_Directions_
Among the records, which lines hold the word "page"? Pick them out.

□ □ □

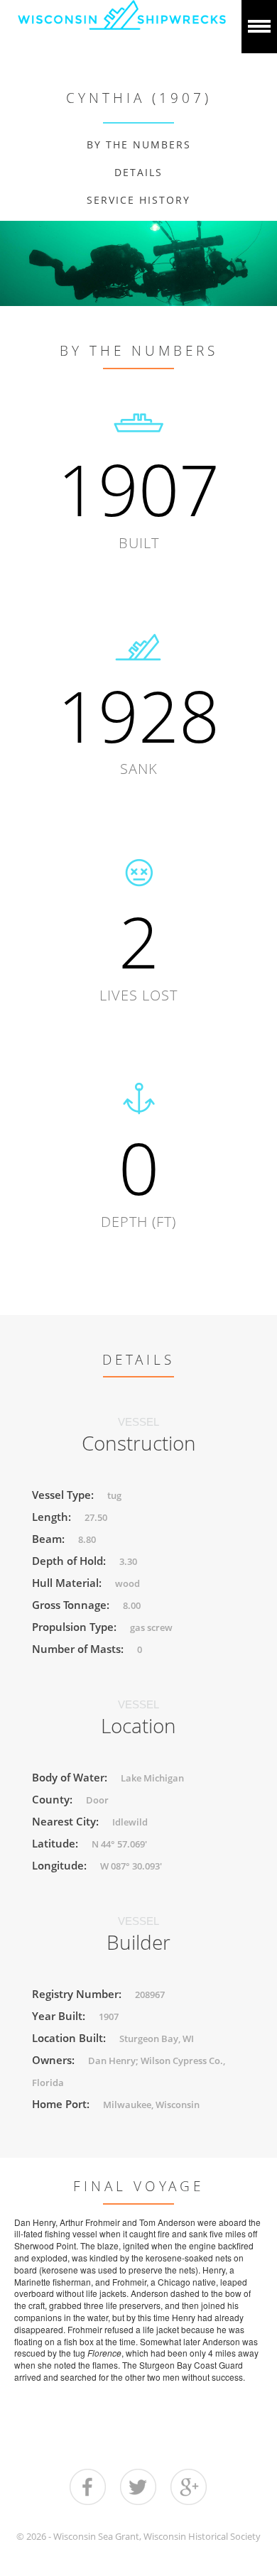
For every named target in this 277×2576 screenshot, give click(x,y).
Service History (138, 200)
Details (138, 172)
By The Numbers (139, 144)
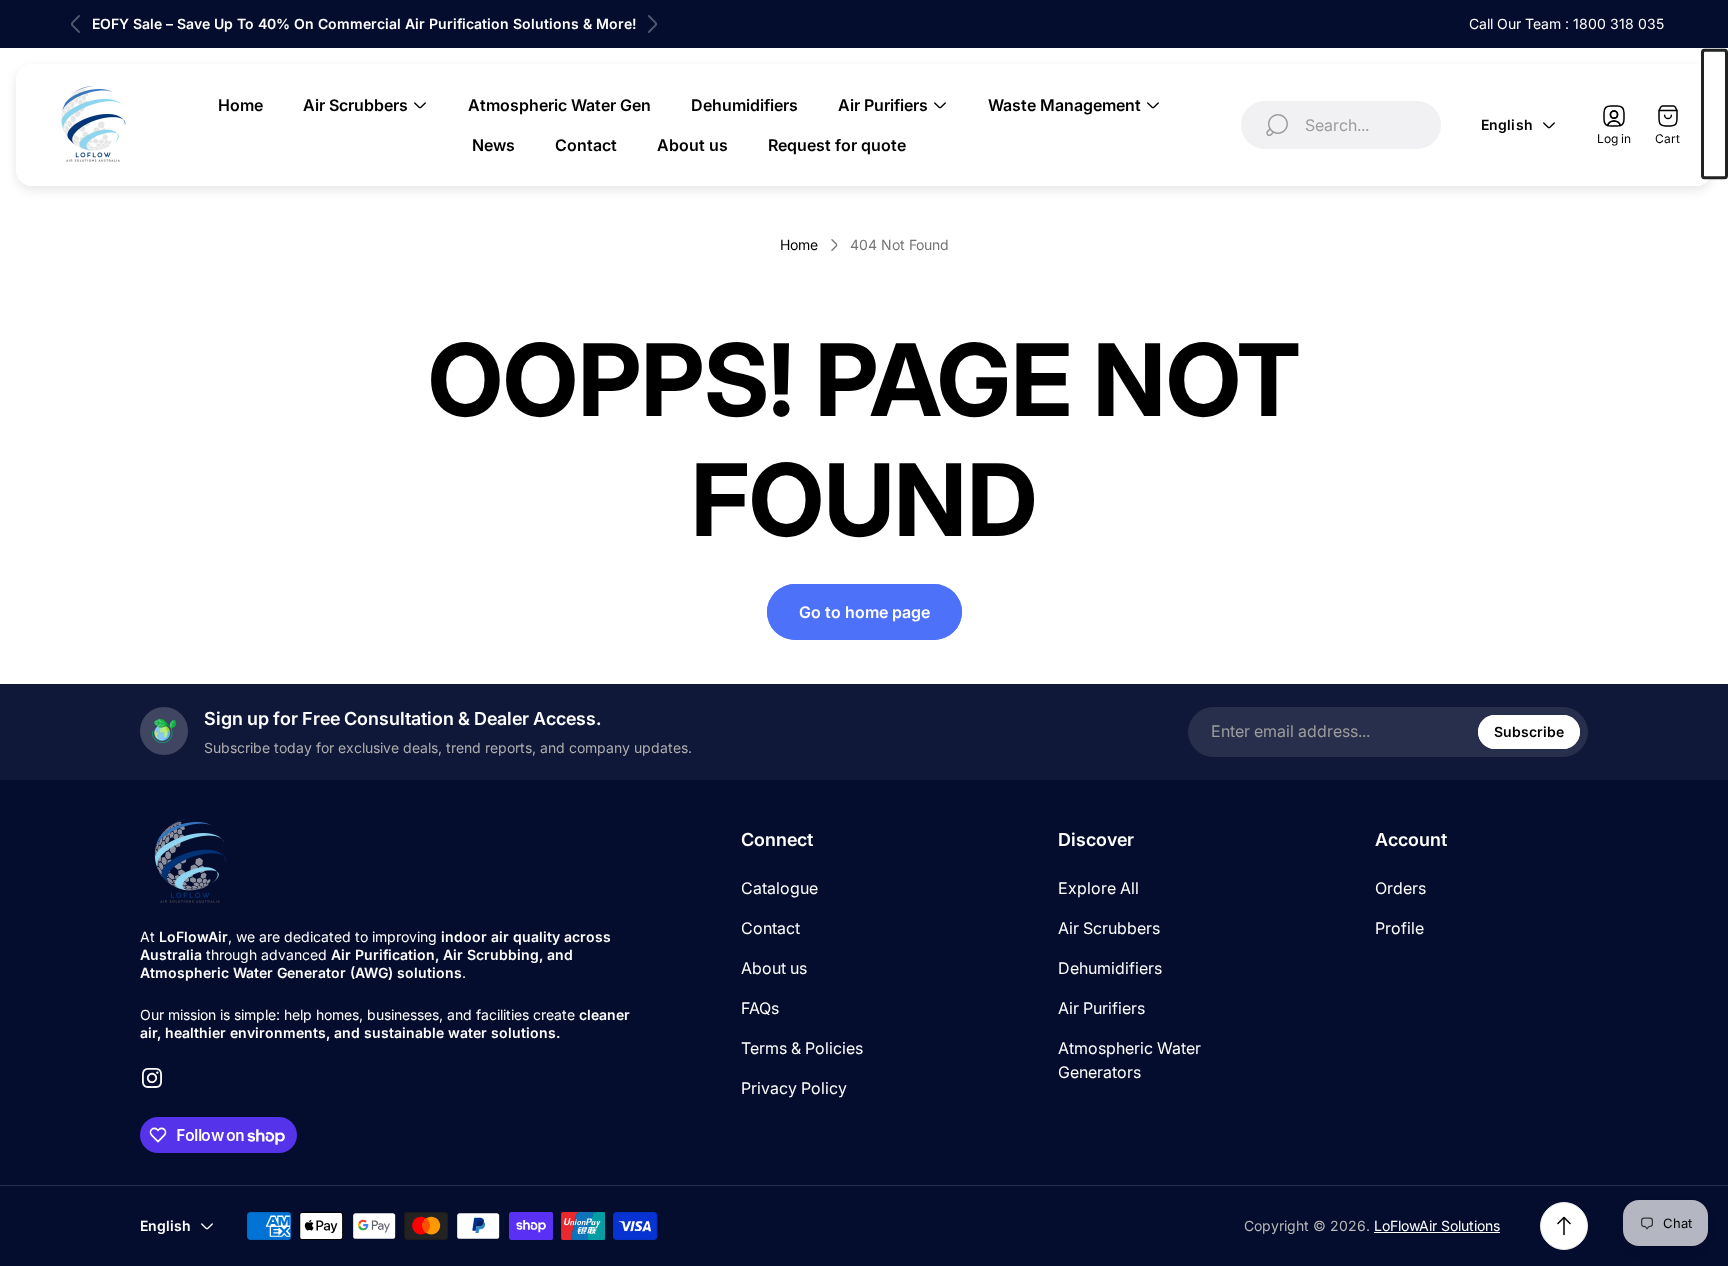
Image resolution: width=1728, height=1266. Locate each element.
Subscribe (1529, 731)
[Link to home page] (190, 862)
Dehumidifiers (1110, 968)
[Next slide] (652, 24)
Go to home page (864, 612)
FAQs (760, 1008)
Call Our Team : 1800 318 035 (1566, 23)
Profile (1399, 928)
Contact (770, 928)
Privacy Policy (794, 1088)
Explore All (1098, 888)
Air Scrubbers (1109, 928)
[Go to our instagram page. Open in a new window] (152, 1078)
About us (774, 968)
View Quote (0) (1714, 114)
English (1507, 124)
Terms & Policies (802, 1048)
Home (799, 244)
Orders (1400, 888)
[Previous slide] (76, 24)
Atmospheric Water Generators (1129, 1060)
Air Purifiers (1101, 1008)
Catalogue (779, 888)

□ □ □

_Result of the exercise_
[Link to home page] (190, 862)
Go to home page (864, 612)
[Go to our instagram page. Open in a new window] (152, 1078)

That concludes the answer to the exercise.